Concurrently, the Company has retired a series of convertible notes with toxic financing terms that were issued between June 30, 2013 and November 1, 2013.

 

As a result of these transactions, the Company has eliminated the costly potential default and reset provisions associated with the Old Notes and Warrants that the Company believes were a potential impediment to future growth and more favorable future financing alternatives. With the retirement of the Old Notes and repurchase by the Company of the Warrants, the Company is no longer in default of any convertible notes or warrants, and has eliminated the risk of the further dilutive potential of resets and default provisions contained within those retired instruments.
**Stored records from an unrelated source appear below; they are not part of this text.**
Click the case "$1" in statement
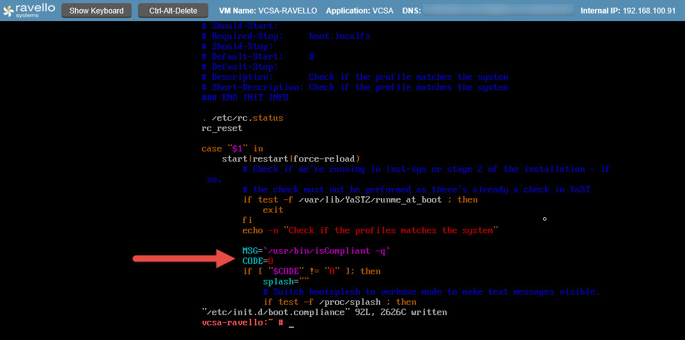The image size is (685, 340). click(x=232, y=148)
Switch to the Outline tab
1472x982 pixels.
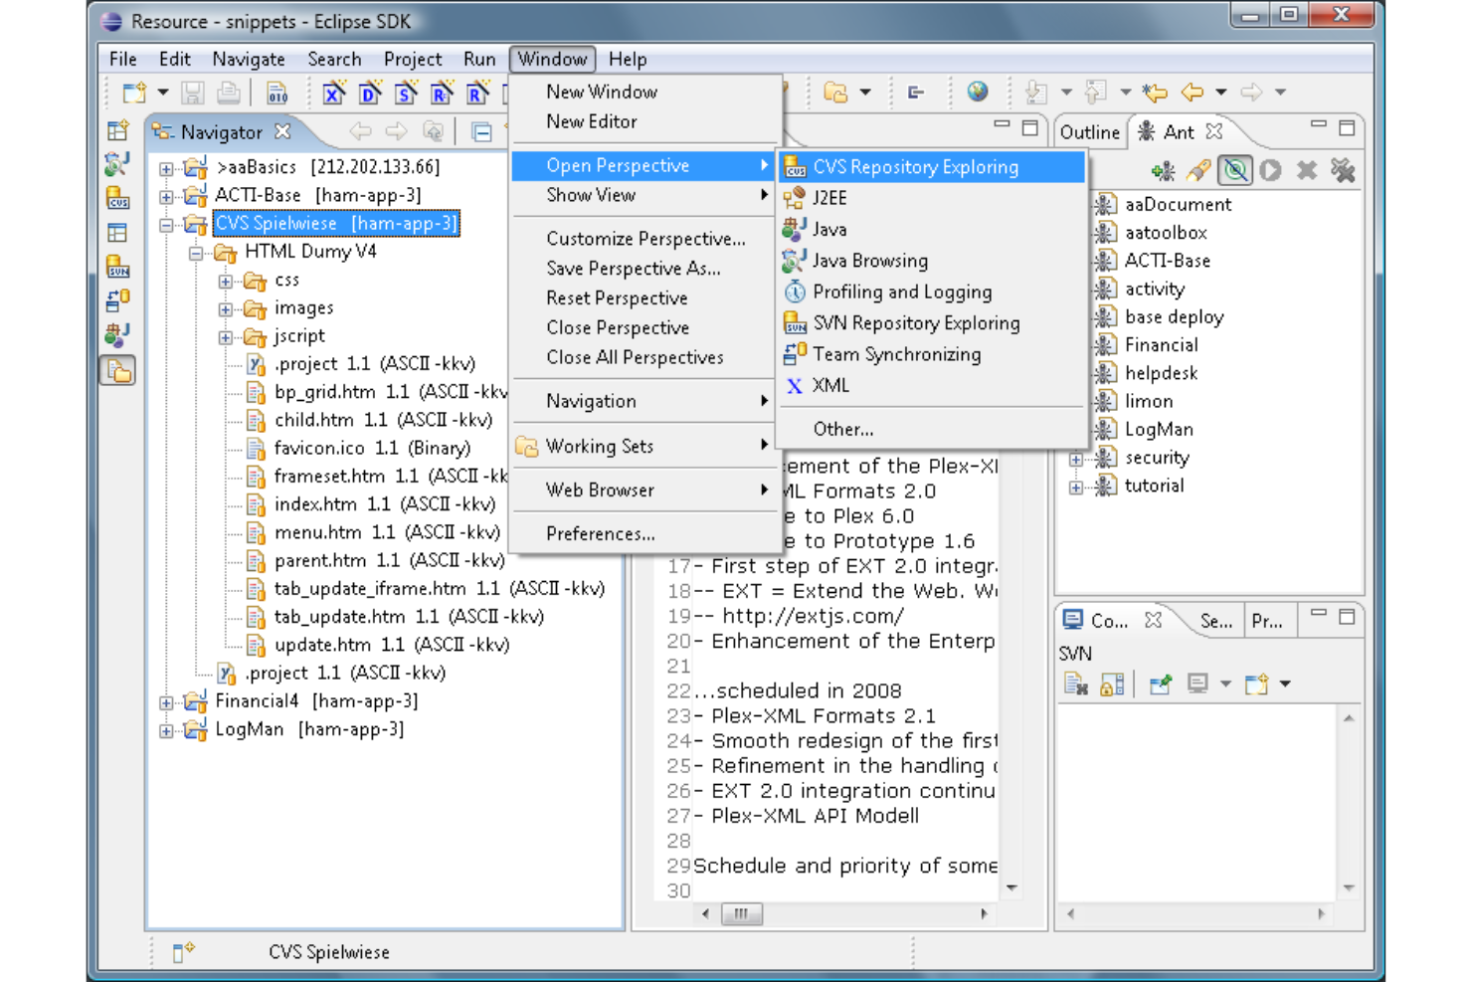tap(1089, 131)
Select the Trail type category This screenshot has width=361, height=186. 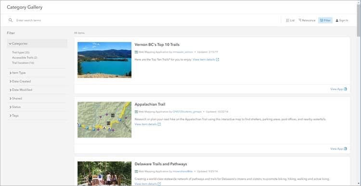click(x=21, y=53)
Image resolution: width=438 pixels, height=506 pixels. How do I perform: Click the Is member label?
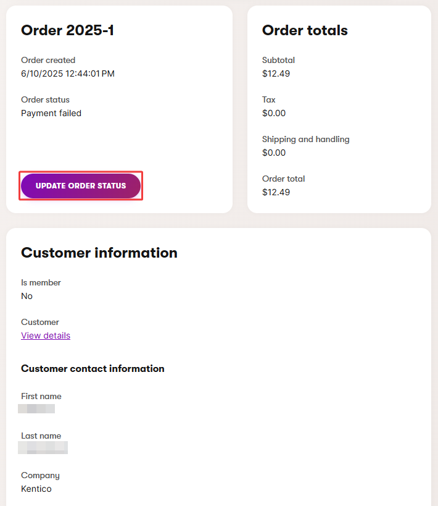tap(41, 282)
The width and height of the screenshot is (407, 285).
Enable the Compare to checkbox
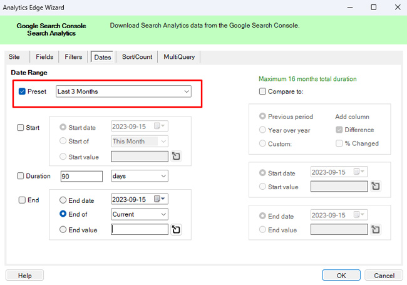click(x=263, y=91)
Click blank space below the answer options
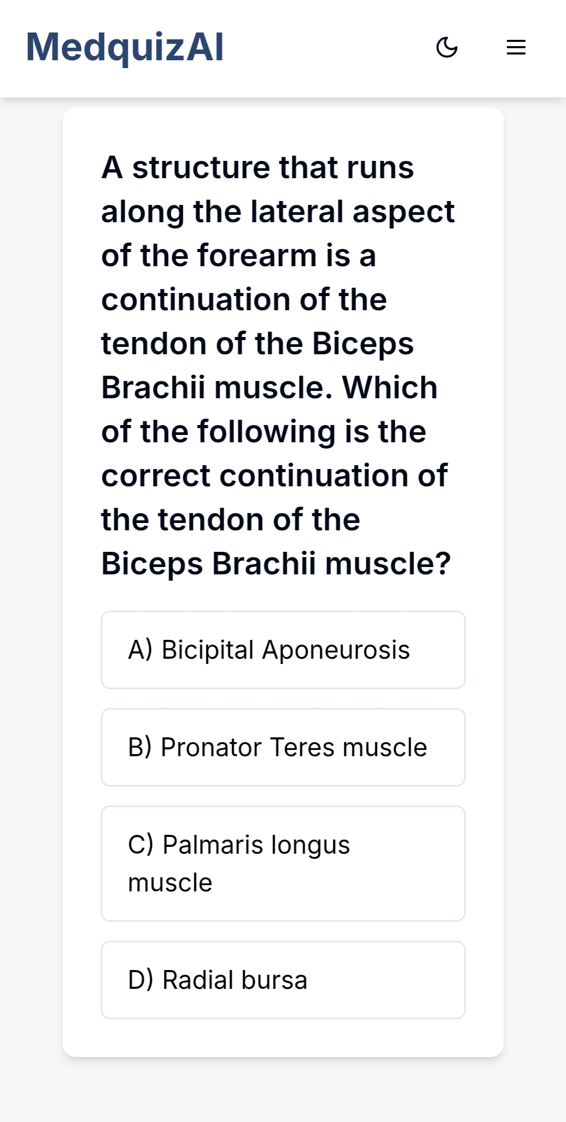 coord(283,1038)
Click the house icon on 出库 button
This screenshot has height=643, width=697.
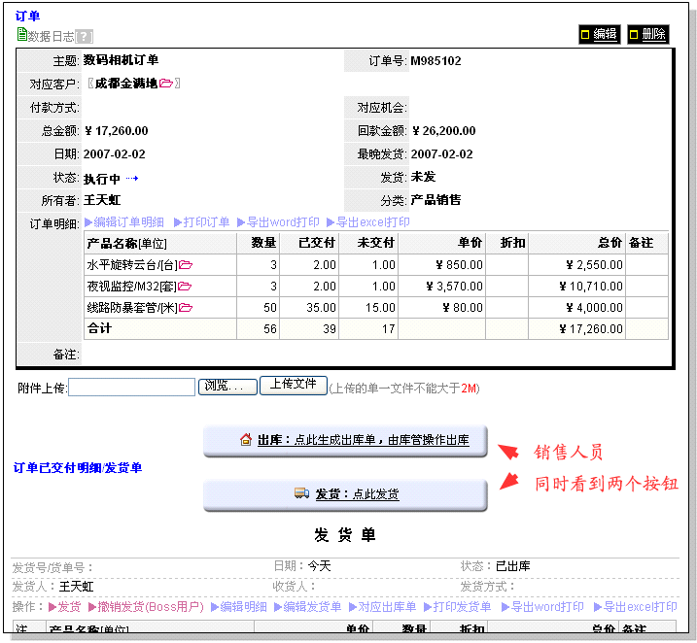pyautogui.click(x=246, y=440)
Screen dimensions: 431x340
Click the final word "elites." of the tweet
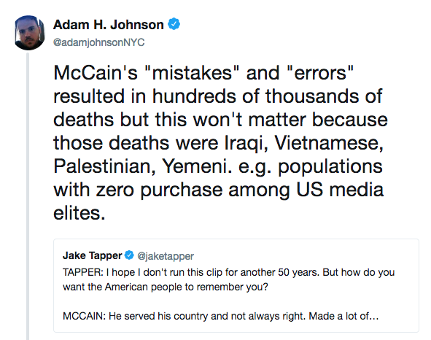(79, 213)
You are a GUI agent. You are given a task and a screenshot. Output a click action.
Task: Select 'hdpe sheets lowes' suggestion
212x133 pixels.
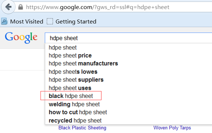click(x=128, y=72)
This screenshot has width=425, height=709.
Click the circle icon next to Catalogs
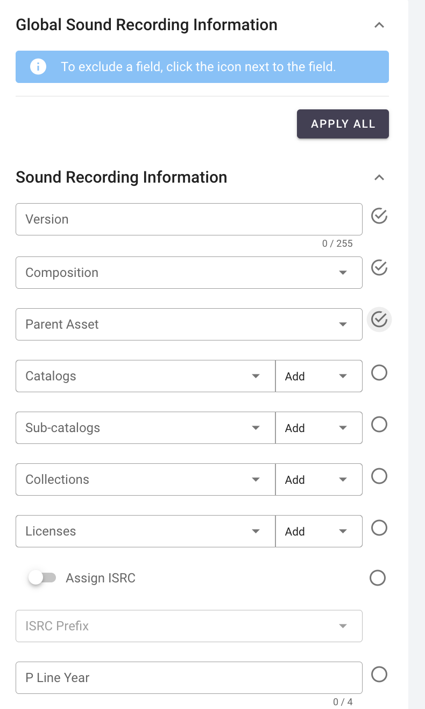[x=379, y=373]
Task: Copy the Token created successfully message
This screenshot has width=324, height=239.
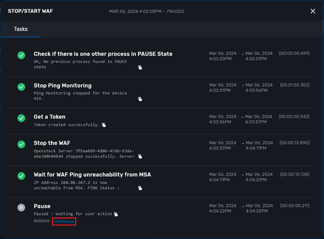Action: 104,125
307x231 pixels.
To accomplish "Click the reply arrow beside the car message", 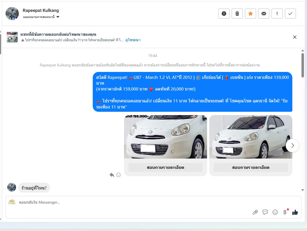I will pos(112,175).
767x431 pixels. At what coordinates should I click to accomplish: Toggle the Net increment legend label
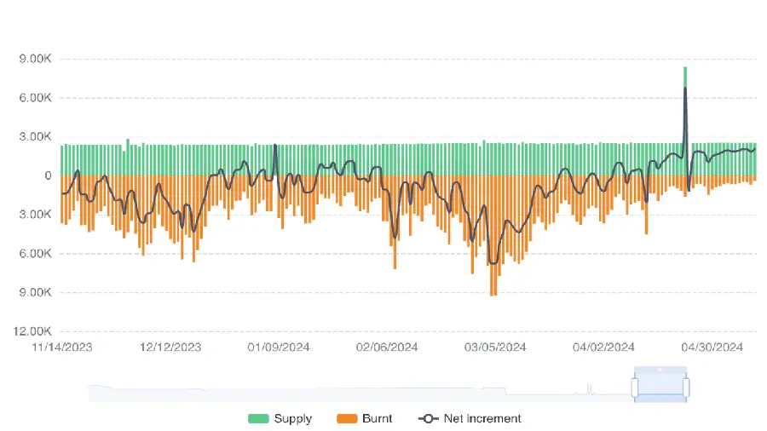[482, 418]
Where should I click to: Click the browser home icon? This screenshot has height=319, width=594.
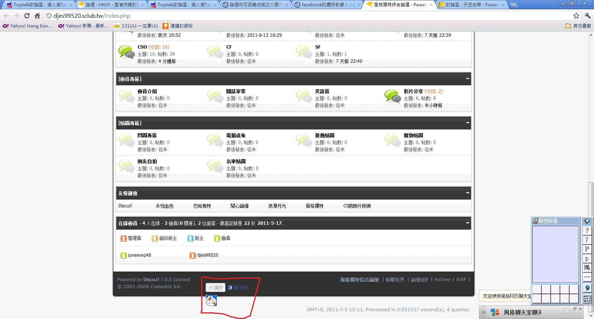click(x=37, y=16)
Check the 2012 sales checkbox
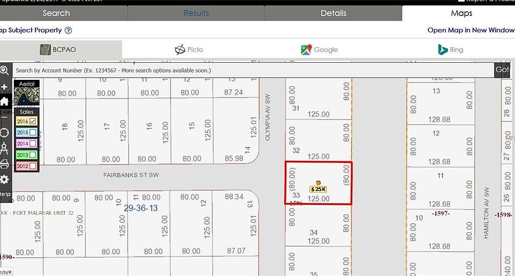Viewport: 515px width, 276px height. (x=33, y=166)
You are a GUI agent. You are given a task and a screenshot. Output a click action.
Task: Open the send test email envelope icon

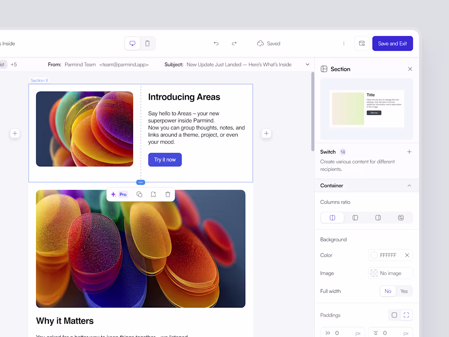(362, 43)
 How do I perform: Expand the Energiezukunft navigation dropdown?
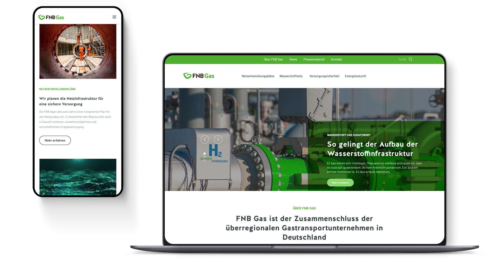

The company believes that this has streamlined and enhanced its capitalization structure placing the Company in a better positioned to move forward with the execution of its scientific advancement plan.

 

 
 

 

SIGNATURES

 

Pursuant to the requirements of the Securities Exchange Act of 1934, the Registrant has duly caused this report to be signed on its behalf by the undersigned thereunto duly authorized.